Clinfo.ai: An Open-Source Retrieval-Augmented Large Language Model System for Answering Medical Questions using Scientific Literature
This addresses the problem of timely access to medical literature for clinicians and researchers, but it is incremental as it builds on existing retrieval-augmented LLM methods with new tools and benchmarks.
The authors tackled the challenge of clinicians and researchers keeping up with medical literature by developing Clinfo.ai, an open-source retrieval-augmented LLM system for answering medical questions, and reported benchmark results on a new dataset, PubMedRS-200, showing competitive performance with other OpenQA systems.
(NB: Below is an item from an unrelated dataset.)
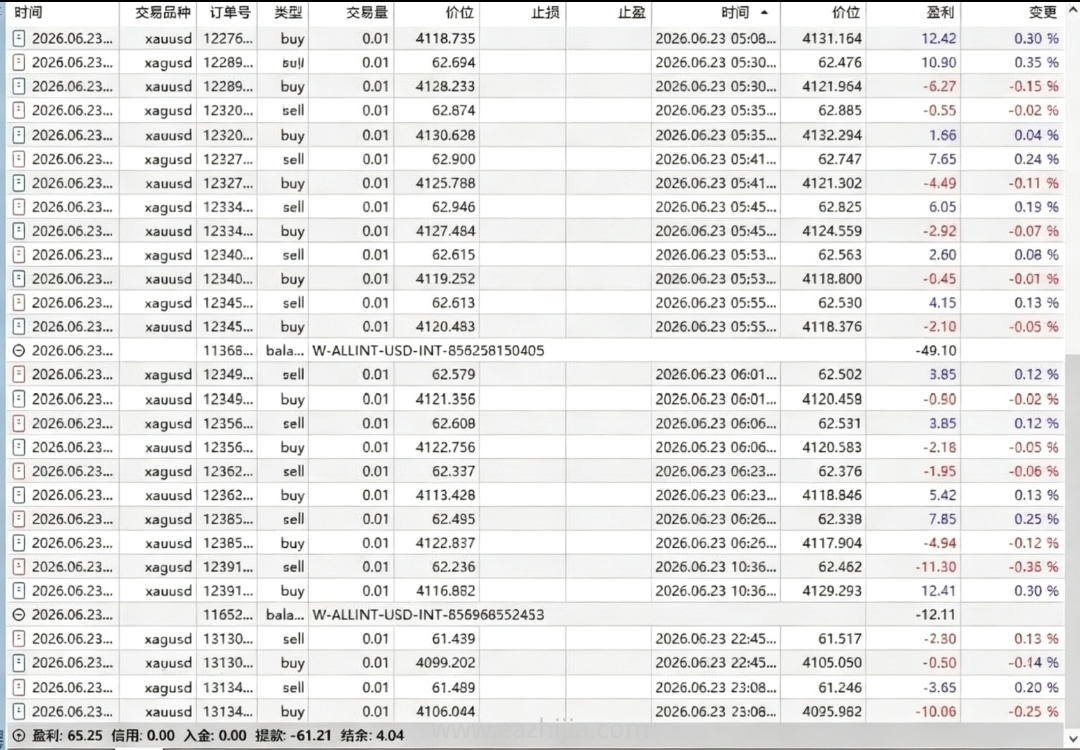Open the W-ALLINT-USD-INT-856968552453 balance comment
This screenshot has height=750, width=1080.
[428, 614]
The quickly-expanding nature of published medical literature makes it challenging for clinicians and researchers to keep up with and summarize recent, relevant findings in a timely manner. While several closed-source summarization tools based on large language models (LLMs) now exist, rigorous and systematic evaluations of their outputs are lacking. Furthermore, there is a paucity of high-quality datasets and appropriate benchmark tasks with which to evaluate these tools. We address these issues with four contributions: we release Clinfo.ai, an open-source WebApp that answers clinical questions based on dynamically retrieved scientific literature; we specify an information retrieval and abstractive summarization task to evaluate the performance of such retrieval-augmented LLM systems; we release a dataset of 200 questions and corresponding answers derived from published systematic reviews, which we name PubMed Retrieval and Synthesis (PubMedRS-200); and report benchmark results for Clinfo.ai and other publicly available OpenQA systems on PubMedRS-200.